A Review on Large Language Models and Compression in AI
An LLM or Large Language Model is the technical term to describe the category that ChatGPT belongs to. I touched on this in my previous article, “What can ThinkGenetic do with ChatGPT?” Its focus was on, while ChatGPT is great, you can do the same using fewer resources with a domain-specific model and with greater accuracy. New research has just been published and these findings could pave the way for the proliferated use of AI using even smaller domain-specific models.
The LLM does have strengths. For example, it’s great at being accurate while using small amounts of training data. However, the amount of resources it takes to operate the LLM is generally cost-prohibitive for most organizations. For reference, an LLM with 175 billion parameters requires a GPU of at least 350 GB of memory. ChatGPT 4 is estimated at 100 trillion parameters, so you can imagine what it would take to operate it.
In the recently published paper Distilling step-by-step they were able to reduce the LLM size by 700 times and improve its accuracy. All by using knowledge distillation, a form of model compression. This method isn’t new either, introduced in 2006 by Bucilua and collaborators. It’s the process by which a larger model is used to train or transfer knowledge to a smaller model. This is huge news in the AI space.
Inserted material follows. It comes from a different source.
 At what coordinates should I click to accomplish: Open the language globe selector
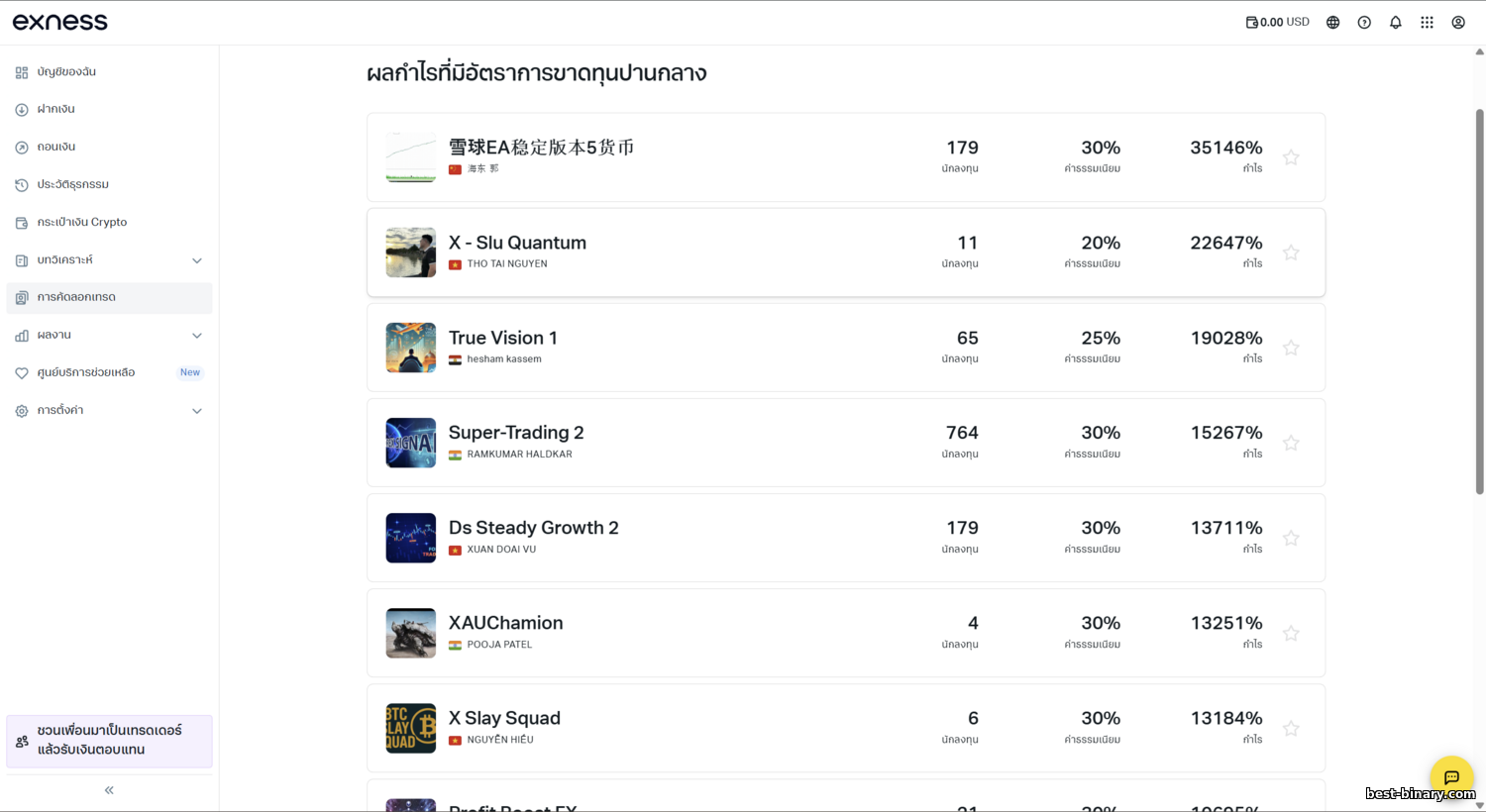1332,23
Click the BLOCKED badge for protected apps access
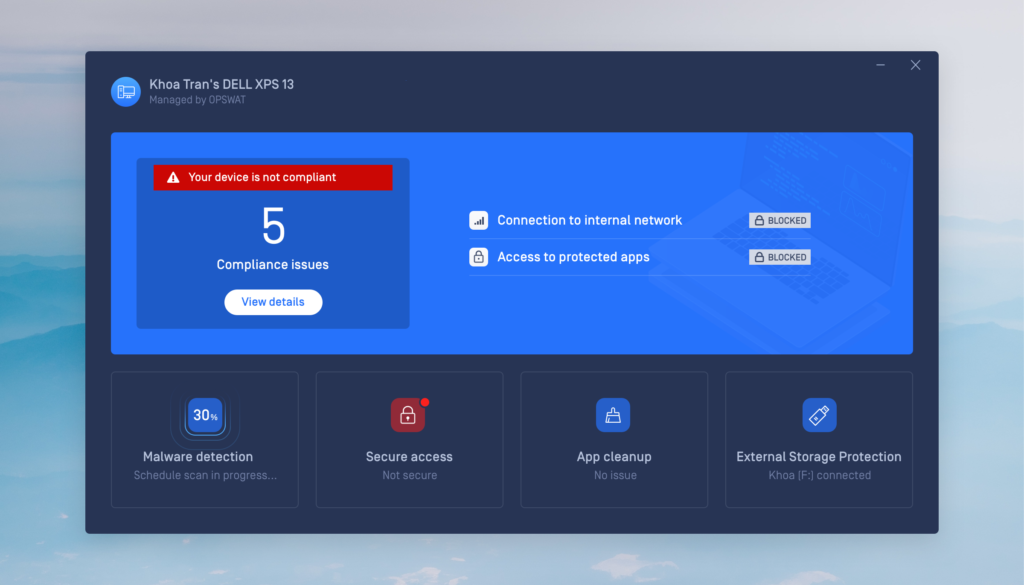Viewport: 1024px width, 585px height. point(780,257)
The number of businesses entering the AI market with the promise of disrupting an industry is quickening. Eventually, the cost to run the models is going to dry up the capital or eat into margins unless they use techniques to reduce cost without sacrificing performance. At ThinkGenetic, AI is the only method to reduce noise in large unstructured text documents. With our clients being cost-aware, we must be as well. Staying on the forefront of technology is what allows us to be competitive.